• Exercise instructions
Write the next part of the reflection on the anniversary of a mother's death, starting after its last sentence.

• Source document
My mother died March 5, 2015—three years ago. A loved one’s death is a strange anniversary to commemorate, and like everything else within the grief process, each griever acknowledges the death anniversary differently.
March 5 is a date I will never forget. I carry vivid images of that Thursday morning and the three days leading up to it. I don’t need the calendar to read March 5 to recall the events of the day. Those memories are always with me.
The first anniversary of my mother’s death was awkward: Do I go to church? Do I have a mass said for her? Do my father and I do something special to commemorate? If so, what do we do? It was a Saturday and I was probably at my dad’s house. I can’t remember what happened that day. I probably wrote a letter to her in my journal that day. Maybe I went to church.
On the second anniversary, my father had been hospitalized for over a month. I was lucky if I registered that it was March 5 with all that was happening at the time. I wrote a short message to my mother in my journal and had as quiet and thoughtful a day as I could.
This third anniversary, I was restructuring my blog to focus on grief and healing, a fitting commemorative activity I think. It feels like the first year that I have been able to pay attention and think on the day. I intended to post this reflection on her actual anniversary, but I am a bit behind. Oh well.
Every year, one of my friends messages me on March 5. Her first daughter was born on March 5, 2015. It is strange to think that my mother and this little girl share a commonality but they will never meet. The coincidence serves as a reminder to me of the cyclical nature of life: one life moves out to make room for another to enter. There is something poetic about the synchronicity of the events. I appreciate my friend’s note of remembrance, and I always have her daughter on my mind on March 5. I don’t know how long the messages will continue between us, but I will be grateful for them every year that I receive them.

Excerpts from a dataset:
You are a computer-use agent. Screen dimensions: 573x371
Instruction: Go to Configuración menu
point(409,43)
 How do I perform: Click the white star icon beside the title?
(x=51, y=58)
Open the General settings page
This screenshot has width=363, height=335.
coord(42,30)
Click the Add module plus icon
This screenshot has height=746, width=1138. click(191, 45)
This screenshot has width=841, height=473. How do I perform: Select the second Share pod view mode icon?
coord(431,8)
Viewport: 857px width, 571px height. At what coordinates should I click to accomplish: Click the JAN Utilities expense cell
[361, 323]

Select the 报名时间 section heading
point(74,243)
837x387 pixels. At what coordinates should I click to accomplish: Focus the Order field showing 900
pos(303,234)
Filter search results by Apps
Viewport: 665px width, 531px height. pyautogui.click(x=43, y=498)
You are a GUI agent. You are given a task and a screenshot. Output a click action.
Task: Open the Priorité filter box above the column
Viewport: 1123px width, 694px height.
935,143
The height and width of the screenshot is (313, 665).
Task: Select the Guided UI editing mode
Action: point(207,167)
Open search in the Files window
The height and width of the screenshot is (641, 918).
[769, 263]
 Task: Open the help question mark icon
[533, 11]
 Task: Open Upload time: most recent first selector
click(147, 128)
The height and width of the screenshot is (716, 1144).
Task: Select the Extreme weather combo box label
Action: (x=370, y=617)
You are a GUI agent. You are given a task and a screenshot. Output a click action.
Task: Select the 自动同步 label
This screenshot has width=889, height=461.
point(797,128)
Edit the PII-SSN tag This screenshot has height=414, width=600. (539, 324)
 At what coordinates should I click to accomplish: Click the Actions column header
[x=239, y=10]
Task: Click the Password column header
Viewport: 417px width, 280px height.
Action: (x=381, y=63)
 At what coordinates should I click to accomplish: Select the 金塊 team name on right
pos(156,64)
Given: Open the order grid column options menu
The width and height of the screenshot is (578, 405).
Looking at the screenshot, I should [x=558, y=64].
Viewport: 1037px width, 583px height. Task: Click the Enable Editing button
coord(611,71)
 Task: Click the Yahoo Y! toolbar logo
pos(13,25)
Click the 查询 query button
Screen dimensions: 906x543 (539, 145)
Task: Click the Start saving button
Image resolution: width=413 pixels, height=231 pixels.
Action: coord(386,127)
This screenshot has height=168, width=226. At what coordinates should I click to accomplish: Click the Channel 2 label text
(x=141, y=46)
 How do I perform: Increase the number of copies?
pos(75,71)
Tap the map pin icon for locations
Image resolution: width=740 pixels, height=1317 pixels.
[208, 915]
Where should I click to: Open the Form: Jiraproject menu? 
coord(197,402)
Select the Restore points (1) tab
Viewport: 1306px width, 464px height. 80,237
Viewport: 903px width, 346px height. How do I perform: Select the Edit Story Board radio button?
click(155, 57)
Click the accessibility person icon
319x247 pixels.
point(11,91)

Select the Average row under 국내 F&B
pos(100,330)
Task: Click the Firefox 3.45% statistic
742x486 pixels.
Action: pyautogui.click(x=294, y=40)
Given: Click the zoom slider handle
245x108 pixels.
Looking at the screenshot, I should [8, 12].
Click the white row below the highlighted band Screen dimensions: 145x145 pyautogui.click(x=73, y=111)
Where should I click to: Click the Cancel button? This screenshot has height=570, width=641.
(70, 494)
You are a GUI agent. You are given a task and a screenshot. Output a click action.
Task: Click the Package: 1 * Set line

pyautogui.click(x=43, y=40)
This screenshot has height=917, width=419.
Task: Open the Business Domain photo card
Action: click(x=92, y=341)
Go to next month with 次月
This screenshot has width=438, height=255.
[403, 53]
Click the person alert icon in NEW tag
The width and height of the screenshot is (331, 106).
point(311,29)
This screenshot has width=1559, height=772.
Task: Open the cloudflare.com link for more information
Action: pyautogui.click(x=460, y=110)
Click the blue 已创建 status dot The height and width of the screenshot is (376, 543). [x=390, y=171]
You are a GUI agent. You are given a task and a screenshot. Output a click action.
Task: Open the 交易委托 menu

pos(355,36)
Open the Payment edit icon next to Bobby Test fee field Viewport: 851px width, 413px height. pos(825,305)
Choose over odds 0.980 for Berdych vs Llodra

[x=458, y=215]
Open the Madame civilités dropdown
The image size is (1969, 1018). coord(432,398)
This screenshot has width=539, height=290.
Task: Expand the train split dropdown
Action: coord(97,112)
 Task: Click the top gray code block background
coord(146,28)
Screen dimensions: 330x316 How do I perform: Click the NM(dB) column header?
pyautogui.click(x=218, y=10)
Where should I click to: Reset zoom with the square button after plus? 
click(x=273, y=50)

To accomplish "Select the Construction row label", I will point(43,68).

• The answer
This year my friend’s message read: “Thinking of you on this very hard day.” I thanked her and added, “Truthfully it isn’t a hard day for me.” I wasn’t trying to be dismissive, only trying to do what seems a typical act of grievers: reassuring others that you are okay. Lest she think I was totally heartless, I wrote, “Today is more a day of thoughtful reflection and quiet.”
My mother’s death anniversary has never been a particularly hard day for me. She isn’t any deader on March 5 than she is any other day of the year. I find her birthday (and mine) to be much more emotional because of how habituated I am to our birthday celebrations.
On the anniversary of her death, I prefer to remember her life and our good times together. I also think about how my life has changed since the event. I try to live the day out to the fullest and enjoy myself, because she would have appreciated the life-loving sentiment more than my sadness. The day doesn’t become any better as time passes, I am just used to what the day means in my life and I have created rituals that help honor that meaning for me and for my relationship with my mother.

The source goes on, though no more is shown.